With pictures omitted, the line containing "Viewport: 405px width, 727px" and all later lines of the records below are to be restated word for word.

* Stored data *
□ □ □ □ □

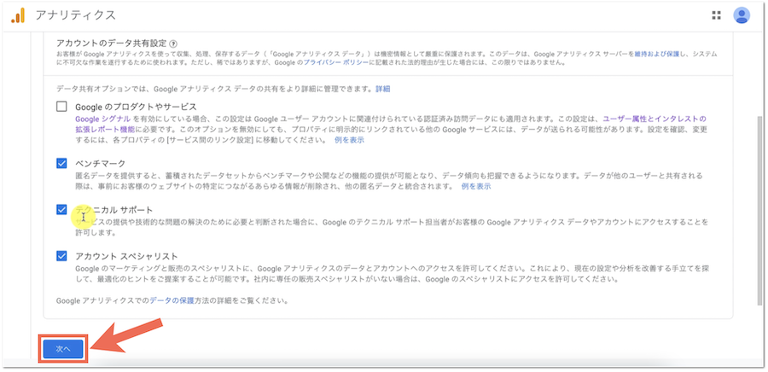This screenshot has width=768, height=372.
Task: Click the アカウント スペシャリスト label text
Action: (126, 255)
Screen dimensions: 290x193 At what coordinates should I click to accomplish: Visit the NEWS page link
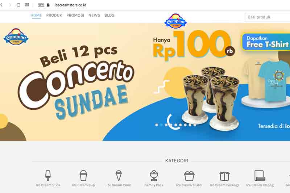click(94, 15)
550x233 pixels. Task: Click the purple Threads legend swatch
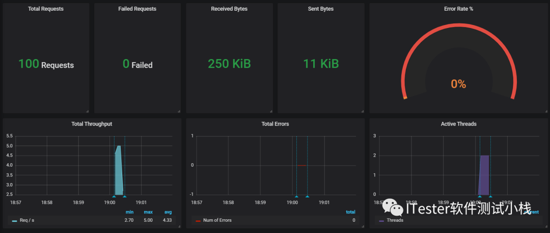coord(381,221)
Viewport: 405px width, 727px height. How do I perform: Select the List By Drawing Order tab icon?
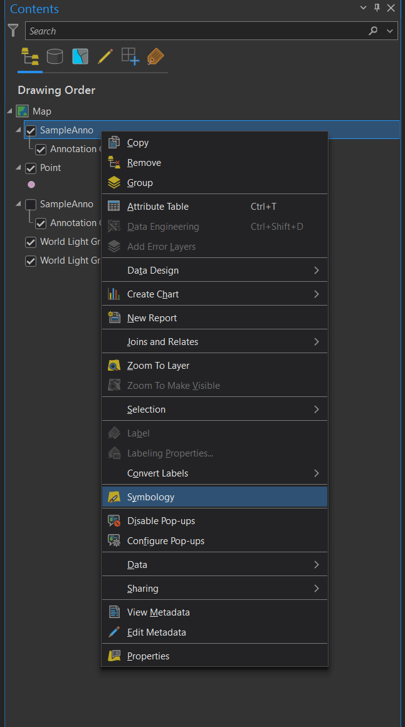click(x=29, y=56)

□ □ □ □ □

* RESULT FOR THIS TASK *
Viewport: 405px width, 727px height. How do I perform: Select the List By Drawing Order tab icon?
click(x=29, y=56)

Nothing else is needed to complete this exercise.